この方法で定義される VLX アプリケーションを、独自の名前空間 VLX といいます。独自の名前空間 VLX をロードすると、VLX をロードしたドキュメントの名前空間ではなく、VLX 独自の名前空間で実行されます。VLX 独自の名前空間で VLX アプリケーションを定義するためのオプションは、[アプリケーションを作成]プロセスで指定します。
既にロードされている独自の名前空間 VLX をロードしようとすると、そのことを示すエラー メッセージが表示されます。アプリケーションをロード解除するには、vl-unload-vlx 関数を使用します。この関数の構文は、次のとおりです。
(vl-unload-vlx "appname")
appname には、パスや拡張子 .vlx を含めないで VLX ファイル名を指定します。
VLX アプリケーションの名前空間で定義された変数と関数は、そのアプリケーションでのみ認識され、そのアプリケーションをロードしたときにアクティブだった図面ドキュメントでは認識されません。 これによって、変数が誤ってまたは意図的に他のアプリケーションまたはユーザによって上書きされるのを防ぐことができます。
VLX アプリケーションは、そのドキュメントのコンテキストの中でアプリケーションの関数にアクセスできるように、関数名をドキュメントの名前空間に書き出すことができます。次の図に、この動作を示します。
この図は、2 つの開いている図面ドキュメント、Document1 と Document2を含んだ AutoCAD セッションを示しています。「Hangman」という名前の VLX アプリケーションが Document1 に関連付けられてロードされています(たとえば、ユーザが Document1 を開いてから、AutoCAD コマンド プロンプトから VLX アプリケーションをロードした)。Hangman アプリケーションは、そのアプリケーション独自の名前空間を確立し、その名前空間で bar 関数と変数 dooley を宣言しました。
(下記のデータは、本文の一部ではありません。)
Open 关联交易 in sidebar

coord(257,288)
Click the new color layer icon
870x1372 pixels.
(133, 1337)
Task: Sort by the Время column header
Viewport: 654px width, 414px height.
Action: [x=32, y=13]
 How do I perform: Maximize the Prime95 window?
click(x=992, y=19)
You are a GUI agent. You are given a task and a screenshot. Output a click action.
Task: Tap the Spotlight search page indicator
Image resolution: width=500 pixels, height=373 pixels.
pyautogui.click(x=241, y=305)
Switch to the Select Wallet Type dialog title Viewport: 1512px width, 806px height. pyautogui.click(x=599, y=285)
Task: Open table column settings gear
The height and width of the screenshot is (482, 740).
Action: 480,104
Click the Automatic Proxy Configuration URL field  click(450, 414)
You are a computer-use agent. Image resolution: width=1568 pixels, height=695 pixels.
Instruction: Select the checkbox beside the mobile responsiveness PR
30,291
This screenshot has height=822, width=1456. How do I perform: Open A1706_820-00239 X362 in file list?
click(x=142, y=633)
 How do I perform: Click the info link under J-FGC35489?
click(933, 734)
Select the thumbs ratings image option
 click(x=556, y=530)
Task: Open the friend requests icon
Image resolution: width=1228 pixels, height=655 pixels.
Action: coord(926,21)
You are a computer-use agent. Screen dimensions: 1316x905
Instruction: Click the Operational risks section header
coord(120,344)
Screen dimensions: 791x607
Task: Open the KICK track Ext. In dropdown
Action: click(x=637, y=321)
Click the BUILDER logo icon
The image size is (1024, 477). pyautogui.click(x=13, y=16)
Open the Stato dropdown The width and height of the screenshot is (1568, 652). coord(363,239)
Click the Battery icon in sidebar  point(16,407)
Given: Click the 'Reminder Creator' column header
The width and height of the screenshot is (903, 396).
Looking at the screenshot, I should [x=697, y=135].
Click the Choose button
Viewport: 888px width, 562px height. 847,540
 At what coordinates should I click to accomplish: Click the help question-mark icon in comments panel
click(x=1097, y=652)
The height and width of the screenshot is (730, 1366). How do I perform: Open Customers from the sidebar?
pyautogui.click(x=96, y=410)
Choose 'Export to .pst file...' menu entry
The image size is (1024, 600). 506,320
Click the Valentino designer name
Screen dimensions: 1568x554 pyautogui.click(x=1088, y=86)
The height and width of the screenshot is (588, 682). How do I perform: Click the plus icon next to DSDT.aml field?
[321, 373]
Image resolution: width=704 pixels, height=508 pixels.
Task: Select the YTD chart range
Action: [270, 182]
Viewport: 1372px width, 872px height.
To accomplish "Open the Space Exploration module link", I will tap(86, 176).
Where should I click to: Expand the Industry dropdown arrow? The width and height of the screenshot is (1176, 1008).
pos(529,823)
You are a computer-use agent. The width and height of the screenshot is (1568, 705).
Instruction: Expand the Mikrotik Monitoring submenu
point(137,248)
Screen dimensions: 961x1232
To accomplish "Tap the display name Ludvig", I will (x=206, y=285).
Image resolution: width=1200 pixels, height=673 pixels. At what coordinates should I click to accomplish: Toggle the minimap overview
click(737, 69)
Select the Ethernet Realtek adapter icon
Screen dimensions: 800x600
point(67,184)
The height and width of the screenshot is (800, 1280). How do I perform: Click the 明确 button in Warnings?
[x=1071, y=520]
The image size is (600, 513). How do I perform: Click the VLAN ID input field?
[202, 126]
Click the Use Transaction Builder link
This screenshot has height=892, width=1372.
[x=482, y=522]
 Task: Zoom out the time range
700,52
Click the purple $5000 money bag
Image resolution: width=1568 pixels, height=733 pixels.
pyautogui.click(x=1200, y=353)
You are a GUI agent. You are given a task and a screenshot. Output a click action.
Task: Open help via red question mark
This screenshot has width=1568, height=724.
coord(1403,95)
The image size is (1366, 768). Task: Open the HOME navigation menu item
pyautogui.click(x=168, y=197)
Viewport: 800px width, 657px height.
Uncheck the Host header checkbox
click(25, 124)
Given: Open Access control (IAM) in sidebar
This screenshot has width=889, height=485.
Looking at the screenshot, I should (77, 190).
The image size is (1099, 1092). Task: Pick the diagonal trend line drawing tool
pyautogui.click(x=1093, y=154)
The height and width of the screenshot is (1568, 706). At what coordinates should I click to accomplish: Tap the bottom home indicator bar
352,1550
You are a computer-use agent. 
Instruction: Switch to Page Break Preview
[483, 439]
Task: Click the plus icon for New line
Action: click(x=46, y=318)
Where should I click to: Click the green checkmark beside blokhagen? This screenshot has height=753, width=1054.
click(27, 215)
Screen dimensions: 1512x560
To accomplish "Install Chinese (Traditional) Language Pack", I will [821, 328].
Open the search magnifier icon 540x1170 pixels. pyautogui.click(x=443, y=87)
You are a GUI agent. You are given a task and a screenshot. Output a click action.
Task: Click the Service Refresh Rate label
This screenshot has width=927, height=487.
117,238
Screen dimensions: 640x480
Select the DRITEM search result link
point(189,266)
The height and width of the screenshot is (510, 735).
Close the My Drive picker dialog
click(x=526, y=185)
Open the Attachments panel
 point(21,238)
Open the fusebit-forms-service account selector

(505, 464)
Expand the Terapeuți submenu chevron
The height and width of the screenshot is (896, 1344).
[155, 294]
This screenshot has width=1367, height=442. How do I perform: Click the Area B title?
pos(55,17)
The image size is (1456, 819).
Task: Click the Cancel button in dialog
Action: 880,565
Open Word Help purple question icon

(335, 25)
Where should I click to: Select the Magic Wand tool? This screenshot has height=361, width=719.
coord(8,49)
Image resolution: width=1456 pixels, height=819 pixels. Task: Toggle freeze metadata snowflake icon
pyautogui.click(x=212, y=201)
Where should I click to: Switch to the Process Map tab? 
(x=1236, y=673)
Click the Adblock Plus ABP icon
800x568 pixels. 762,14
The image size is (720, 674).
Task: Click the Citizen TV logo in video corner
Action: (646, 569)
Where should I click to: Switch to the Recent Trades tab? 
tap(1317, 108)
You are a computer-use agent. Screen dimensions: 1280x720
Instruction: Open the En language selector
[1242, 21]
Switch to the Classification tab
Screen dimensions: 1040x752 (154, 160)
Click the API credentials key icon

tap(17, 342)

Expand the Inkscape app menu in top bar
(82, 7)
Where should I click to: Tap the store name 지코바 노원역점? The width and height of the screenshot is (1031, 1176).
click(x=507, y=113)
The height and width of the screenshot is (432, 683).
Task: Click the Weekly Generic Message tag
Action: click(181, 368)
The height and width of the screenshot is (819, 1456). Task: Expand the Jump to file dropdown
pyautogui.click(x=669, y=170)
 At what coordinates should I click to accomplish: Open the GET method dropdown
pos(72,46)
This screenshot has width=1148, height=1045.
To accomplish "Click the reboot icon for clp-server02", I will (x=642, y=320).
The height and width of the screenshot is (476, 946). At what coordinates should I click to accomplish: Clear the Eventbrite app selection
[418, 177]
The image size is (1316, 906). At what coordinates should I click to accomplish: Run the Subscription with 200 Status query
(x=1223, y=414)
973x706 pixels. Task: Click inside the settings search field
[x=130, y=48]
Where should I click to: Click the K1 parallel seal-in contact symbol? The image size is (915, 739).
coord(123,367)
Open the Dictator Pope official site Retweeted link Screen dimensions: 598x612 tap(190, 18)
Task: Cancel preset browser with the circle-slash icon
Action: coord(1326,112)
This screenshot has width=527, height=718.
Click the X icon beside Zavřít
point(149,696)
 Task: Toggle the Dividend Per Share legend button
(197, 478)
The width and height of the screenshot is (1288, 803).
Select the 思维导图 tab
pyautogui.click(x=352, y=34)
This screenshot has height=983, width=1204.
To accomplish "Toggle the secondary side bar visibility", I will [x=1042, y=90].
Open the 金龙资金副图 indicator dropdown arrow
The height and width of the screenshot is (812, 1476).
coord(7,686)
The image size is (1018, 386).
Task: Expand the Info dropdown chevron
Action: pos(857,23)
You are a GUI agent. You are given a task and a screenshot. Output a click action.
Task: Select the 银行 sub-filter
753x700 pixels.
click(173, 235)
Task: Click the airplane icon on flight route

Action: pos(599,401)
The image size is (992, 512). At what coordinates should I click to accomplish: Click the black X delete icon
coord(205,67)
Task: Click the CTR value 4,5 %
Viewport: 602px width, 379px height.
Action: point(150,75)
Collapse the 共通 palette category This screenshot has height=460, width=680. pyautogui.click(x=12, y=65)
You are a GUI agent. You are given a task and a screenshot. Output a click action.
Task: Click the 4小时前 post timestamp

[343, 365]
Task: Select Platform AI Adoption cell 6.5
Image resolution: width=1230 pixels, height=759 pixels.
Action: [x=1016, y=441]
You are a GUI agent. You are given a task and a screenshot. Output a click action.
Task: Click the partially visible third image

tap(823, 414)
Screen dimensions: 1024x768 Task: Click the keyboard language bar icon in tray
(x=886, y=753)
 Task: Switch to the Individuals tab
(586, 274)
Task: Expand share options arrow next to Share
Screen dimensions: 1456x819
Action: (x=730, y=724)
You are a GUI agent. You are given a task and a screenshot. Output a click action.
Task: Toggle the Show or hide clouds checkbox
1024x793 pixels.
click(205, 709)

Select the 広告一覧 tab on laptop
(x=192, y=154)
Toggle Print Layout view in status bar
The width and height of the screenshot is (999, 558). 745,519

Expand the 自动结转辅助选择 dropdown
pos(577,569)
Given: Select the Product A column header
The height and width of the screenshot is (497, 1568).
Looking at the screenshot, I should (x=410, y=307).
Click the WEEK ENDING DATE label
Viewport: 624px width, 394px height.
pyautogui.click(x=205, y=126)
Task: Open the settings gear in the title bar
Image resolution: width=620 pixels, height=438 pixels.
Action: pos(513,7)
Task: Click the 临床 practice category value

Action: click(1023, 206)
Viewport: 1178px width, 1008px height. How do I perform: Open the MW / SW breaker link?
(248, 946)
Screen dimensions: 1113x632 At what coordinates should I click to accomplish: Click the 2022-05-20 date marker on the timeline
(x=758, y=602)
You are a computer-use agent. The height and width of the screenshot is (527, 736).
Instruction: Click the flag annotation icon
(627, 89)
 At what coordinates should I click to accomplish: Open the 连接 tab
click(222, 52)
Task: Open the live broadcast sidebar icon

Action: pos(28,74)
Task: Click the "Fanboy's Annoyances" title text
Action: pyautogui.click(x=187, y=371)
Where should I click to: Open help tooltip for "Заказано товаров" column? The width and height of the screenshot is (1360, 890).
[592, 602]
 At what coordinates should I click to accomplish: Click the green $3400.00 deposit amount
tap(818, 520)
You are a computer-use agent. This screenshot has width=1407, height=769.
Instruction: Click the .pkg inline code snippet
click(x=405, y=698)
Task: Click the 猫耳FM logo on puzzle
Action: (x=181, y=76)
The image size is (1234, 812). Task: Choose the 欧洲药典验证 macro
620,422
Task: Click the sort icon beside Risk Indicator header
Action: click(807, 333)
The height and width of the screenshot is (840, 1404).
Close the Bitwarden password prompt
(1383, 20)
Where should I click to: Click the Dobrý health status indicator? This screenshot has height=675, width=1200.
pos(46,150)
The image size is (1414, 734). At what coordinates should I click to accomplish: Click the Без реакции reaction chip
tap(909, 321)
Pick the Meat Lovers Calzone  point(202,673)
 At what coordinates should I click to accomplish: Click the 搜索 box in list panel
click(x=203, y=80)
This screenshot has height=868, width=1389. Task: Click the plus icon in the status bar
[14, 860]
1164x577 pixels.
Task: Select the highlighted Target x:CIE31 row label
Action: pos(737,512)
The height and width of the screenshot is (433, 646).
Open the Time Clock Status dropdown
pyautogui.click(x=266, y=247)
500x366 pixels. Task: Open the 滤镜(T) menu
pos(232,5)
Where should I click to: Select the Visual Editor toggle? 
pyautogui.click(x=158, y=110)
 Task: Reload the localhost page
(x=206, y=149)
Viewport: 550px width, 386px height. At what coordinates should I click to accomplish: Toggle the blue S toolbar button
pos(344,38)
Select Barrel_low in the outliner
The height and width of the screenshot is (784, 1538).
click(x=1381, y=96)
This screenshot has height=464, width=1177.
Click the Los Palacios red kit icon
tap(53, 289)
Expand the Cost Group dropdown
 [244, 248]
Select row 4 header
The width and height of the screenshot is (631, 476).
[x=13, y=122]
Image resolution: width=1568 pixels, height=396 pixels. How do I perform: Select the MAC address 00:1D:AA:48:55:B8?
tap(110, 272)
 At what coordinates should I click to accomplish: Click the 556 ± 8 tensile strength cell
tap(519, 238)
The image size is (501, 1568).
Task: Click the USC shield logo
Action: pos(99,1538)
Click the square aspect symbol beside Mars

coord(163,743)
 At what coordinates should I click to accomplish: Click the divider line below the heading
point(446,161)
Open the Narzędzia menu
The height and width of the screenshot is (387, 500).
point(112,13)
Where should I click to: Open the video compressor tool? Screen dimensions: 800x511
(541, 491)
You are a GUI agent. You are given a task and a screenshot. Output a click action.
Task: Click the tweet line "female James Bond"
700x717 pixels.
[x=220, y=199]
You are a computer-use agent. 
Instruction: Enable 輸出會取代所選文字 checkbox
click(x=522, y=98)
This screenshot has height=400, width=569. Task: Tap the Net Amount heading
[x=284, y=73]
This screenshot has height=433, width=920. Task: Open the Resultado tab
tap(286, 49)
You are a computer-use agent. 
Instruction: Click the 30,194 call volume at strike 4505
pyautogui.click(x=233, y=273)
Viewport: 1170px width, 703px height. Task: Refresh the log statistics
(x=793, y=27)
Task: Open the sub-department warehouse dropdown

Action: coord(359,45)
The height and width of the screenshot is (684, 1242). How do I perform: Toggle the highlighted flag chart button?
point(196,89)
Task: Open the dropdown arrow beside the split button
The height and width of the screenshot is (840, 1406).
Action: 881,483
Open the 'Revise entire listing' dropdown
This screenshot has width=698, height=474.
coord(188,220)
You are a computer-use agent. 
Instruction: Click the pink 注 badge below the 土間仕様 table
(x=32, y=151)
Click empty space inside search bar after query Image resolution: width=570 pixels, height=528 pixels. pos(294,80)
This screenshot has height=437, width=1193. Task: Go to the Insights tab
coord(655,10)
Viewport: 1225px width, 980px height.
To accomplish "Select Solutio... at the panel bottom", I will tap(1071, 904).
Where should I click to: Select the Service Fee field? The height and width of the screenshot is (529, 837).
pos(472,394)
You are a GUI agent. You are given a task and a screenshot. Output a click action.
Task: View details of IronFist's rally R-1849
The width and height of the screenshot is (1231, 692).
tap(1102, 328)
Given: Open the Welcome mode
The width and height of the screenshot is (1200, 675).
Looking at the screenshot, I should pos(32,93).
VLX は、bar 関数を Document1 の名前空間に書き出しました。ユーザが bar を Document1 から 呼び出すと、アプリケーションの名前空間で bar が実行されます。bar 関数は、Document2 では認識されず、どちらのドキュメントも dooley 関数にアクセスできません(なぜなら VLX がこの関数を書き出していなかったからです)。別の hangman VLX のインスタンスを Document2 にロードすることはできますが、このインスタンスはそれ独自の名前空間と、独自の bar と dooley のコピーを持ちます。